Si apre un nuovo fronte di polemica sulla gestione del Campo Sportivo Comunale “Vincenzo Tucci” di Pizzo. La ASD Città di Pizzo sostiene di essere stata costretta a sottoscrivere un accordo “alla cieca” per evitare l’interruzione dell’attività sportiva dei propri giovani tesserati, annunciando contestualmente di aver trasmesso un articolato esposto a Prefettura di Vibo Valentia, ANAC e Procura regionale della Corte dei Conti.

L’associazione precisa che le proprie contestazioni si fondano sulla documentazione acquisita attraverso un ricorso al TAR e successive richieste di accesso agli atti.
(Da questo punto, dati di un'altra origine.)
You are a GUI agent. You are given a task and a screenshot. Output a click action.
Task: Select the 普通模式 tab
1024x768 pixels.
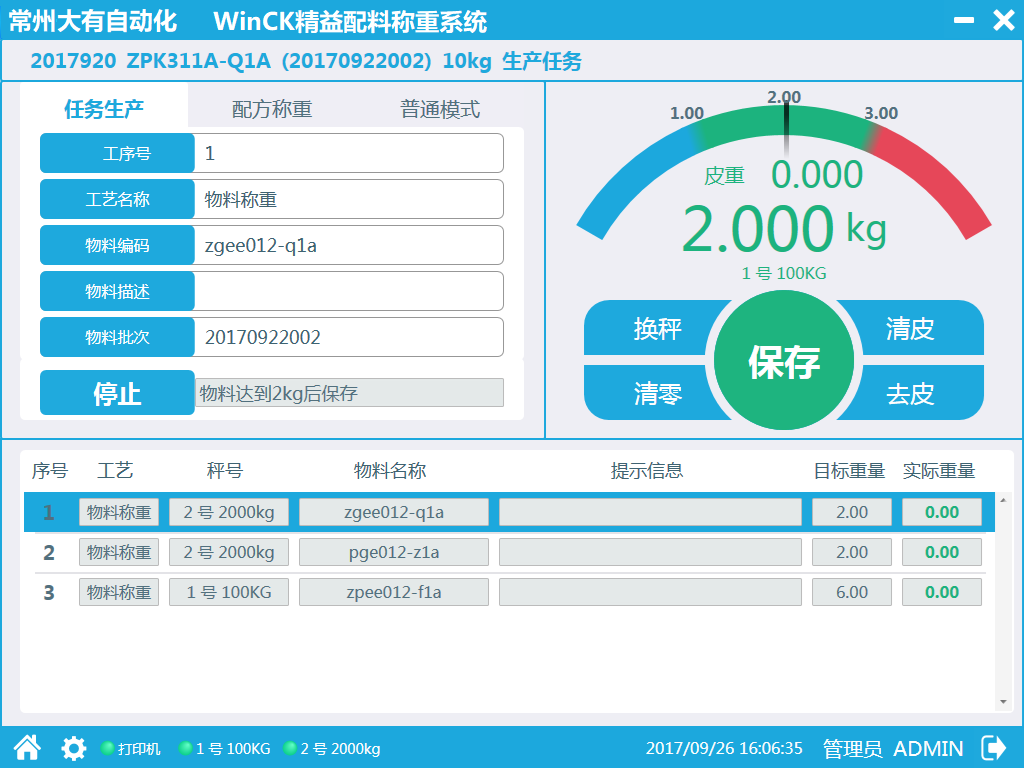(440, 109)
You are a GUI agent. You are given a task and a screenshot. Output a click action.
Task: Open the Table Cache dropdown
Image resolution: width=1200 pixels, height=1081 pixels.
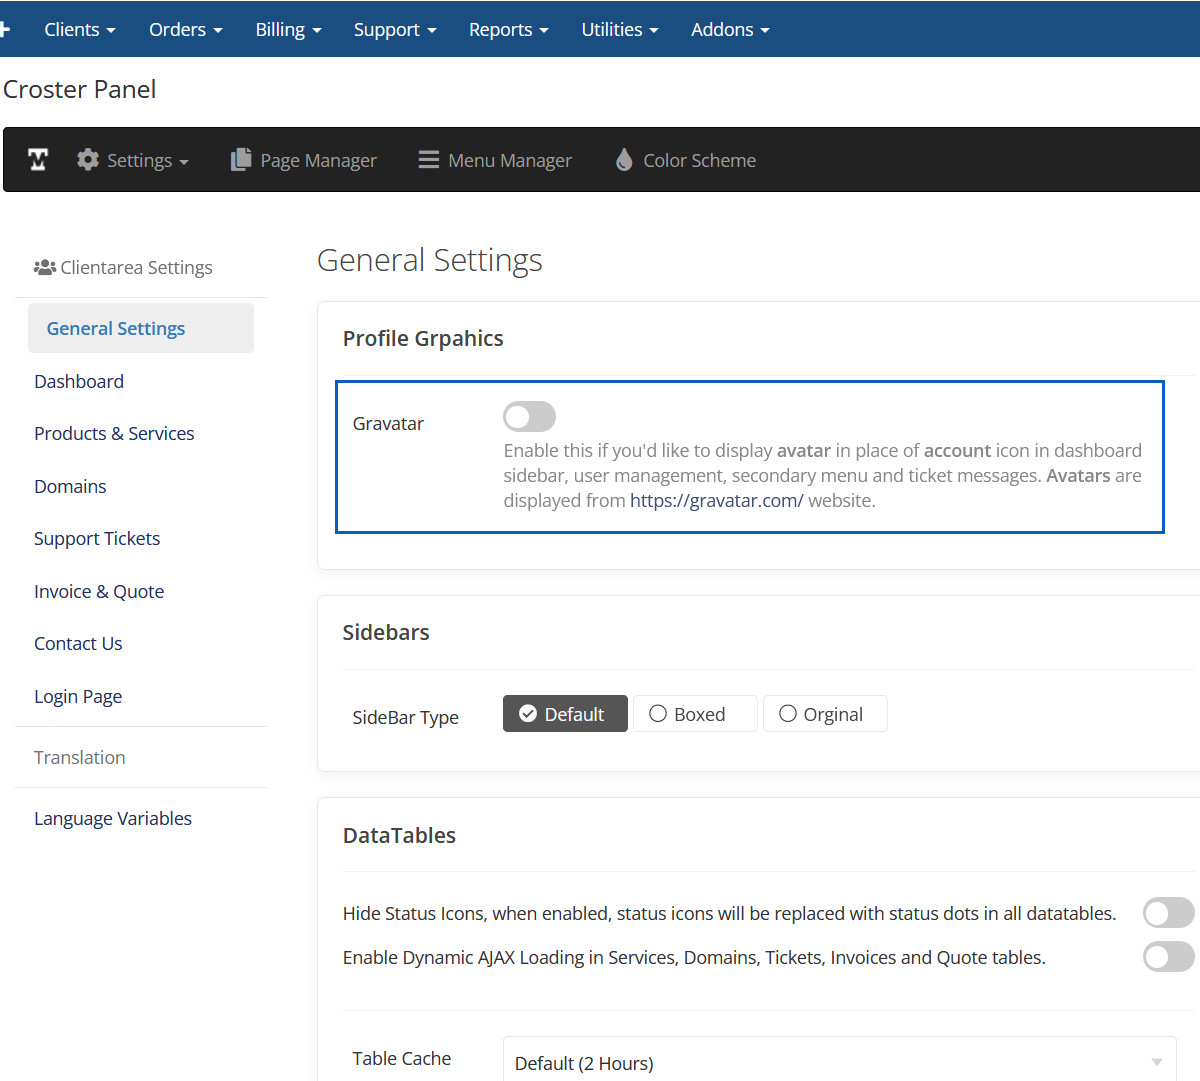pyautogui.click(x=839, y=1062)
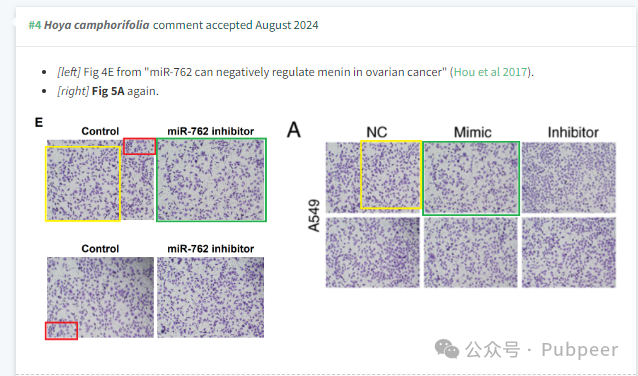Click the small red box above Control image
This screenshot has height=376, width=638.
pos(140,146)
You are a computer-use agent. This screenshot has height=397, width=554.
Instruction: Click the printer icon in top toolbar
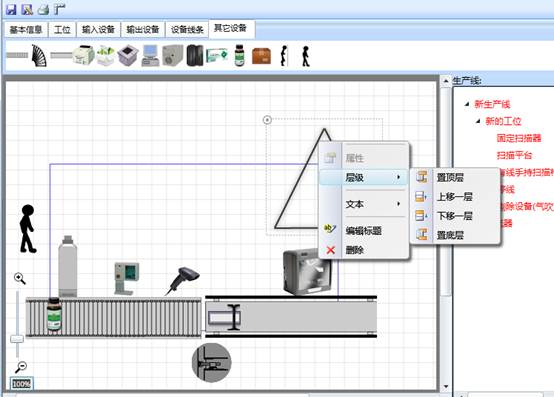click(x=43, y=10)
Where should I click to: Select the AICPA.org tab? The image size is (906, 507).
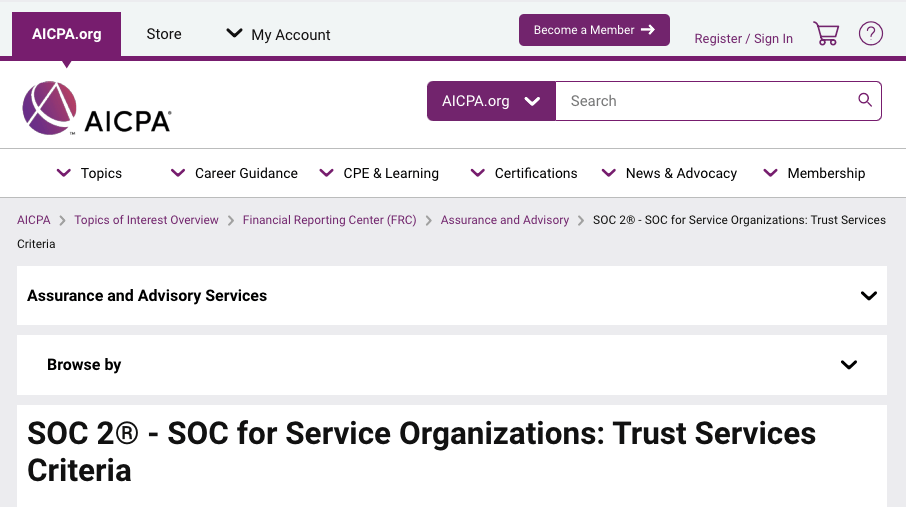(66, 34)
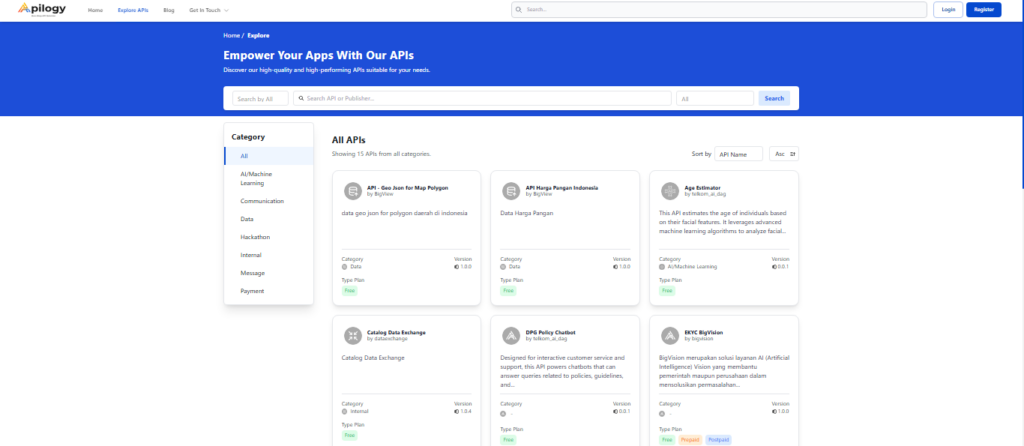Open the All category filter in the search bar
Viewport: 1024px width, 446px height.
point(714,98)
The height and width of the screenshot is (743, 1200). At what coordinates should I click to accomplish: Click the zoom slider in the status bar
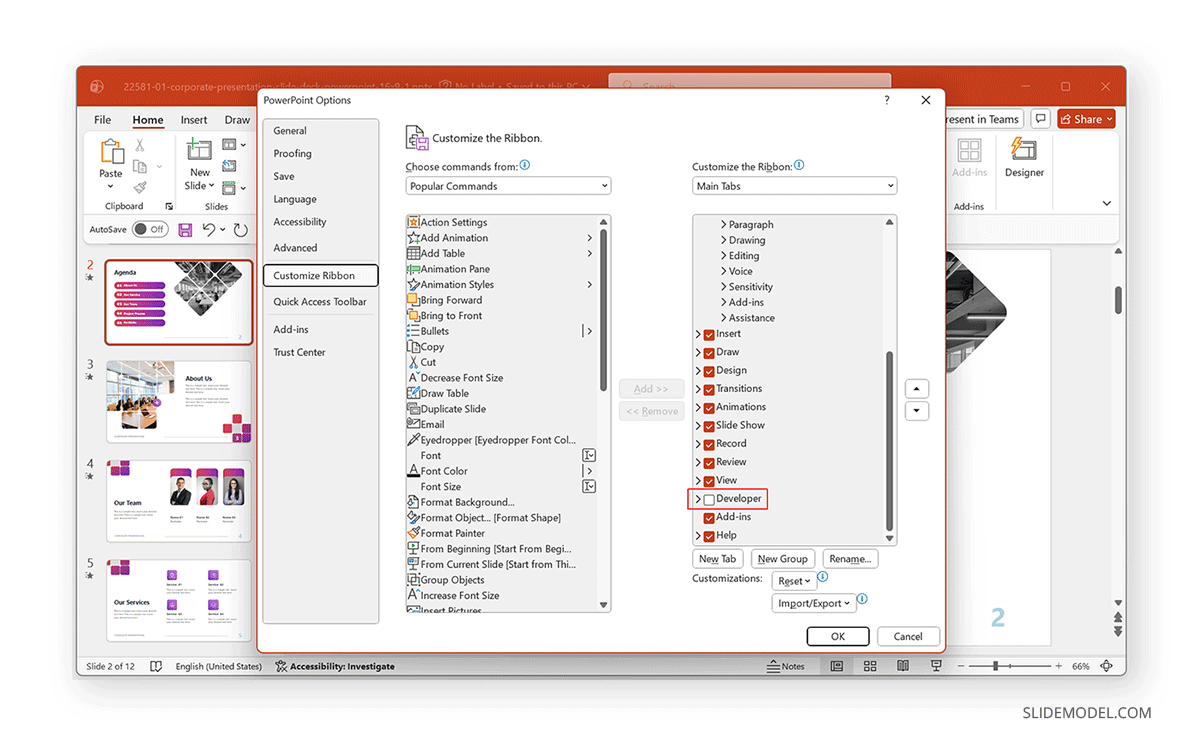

Le contestazioni sulle tariffe e sulla convenzione

Secondo quanto sostenuto dalla ASD Città di Pizzo, l’Ufficio Tecnico comunale e la società concessionaria avrebbero motivato la richiesta di sottoscrizione dell’accordo facendo riferimento all’assenza di tariffe formalmente approvate.

Una ricostruzione che l’associazione contesta, richiamando quanto previsto dall’articolo 4 della convenzione sottoscritta nel gennaio 2024, secondo cui, a suo dire, le tariffe applicabili sarebbero quelle già in vigore al momento della stipula dell’accordo tra Comune e concessionario.